私のデコルテを泳ぐ鯨のタトゥーを、彼は決して触らなかった。


「どうして、鯨なの?」  

「……あるひとつの、神秘として」

今思えば、彼は畏怖を憶えていたのかもしれない。キャンバスとしての私を、まるで写し鏡のようにおそれていたのかもしれない。

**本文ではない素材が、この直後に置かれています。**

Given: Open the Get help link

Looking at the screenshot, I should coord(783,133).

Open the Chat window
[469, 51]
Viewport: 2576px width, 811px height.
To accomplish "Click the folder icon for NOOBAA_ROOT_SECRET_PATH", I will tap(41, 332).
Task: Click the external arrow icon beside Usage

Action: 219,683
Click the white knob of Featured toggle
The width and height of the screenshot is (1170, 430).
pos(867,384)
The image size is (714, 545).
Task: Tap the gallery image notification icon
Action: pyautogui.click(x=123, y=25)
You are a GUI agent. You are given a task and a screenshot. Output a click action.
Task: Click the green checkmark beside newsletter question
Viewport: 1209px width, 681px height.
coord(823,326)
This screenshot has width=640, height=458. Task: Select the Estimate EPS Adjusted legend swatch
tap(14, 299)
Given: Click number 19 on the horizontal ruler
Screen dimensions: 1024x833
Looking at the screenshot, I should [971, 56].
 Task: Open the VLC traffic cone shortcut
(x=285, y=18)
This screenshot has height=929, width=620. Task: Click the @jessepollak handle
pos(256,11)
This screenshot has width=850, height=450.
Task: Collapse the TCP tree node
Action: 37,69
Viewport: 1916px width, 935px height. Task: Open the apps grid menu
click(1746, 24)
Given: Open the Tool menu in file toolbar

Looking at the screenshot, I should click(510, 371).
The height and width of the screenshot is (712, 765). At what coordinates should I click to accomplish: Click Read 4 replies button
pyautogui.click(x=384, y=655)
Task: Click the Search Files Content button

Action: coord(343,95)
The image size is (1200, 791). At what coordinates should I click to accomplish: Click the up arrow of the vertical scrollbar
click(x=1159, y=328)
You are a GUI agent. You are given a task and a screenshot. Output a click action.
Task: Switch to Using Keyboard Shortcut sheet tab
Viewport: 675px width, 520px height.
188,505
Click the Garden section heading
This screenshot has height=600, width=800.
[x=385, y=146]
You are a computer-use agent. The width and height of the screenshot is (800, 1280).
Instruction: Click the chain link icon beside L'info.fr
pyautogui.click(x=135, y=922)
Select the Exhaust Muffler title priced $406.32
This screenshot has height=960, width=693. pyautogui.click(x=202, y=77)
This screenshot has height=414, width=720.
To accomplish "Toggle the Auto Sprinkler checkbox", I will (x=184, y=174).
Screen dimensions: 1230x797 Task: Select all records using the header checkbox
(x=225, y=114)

敬虔な彼の指は、私の鎖骨をなぞることを拒み、その無骨な手はいつも冷たかった。


「渡り鳥は、自由だと思う?」

彼の素朴な問いは、いつも私を形而上学的な気分にさせた。

「どうだろう?」

「多分、どっちでもないんだろうけどさ」

彼はその頃、二律背反の狭間でとても悩んでいて、哀しさを少しでも分け合うように私とハグをした。

「君の鯨も、同じだね」  

弱音を漏らすように落とした言葉が、私の鼓膜を静かに濡らした。私の耳朶は彼の吐息と、薄幸な舌先の感触を今でも憶えている。


私は洗面台の鏡の前に立つと、いつもくじらをなぞっている。私に命を預けた哀れなくじらは、何人にもけがすことができない。彼はそれを知っていたのかもしれない。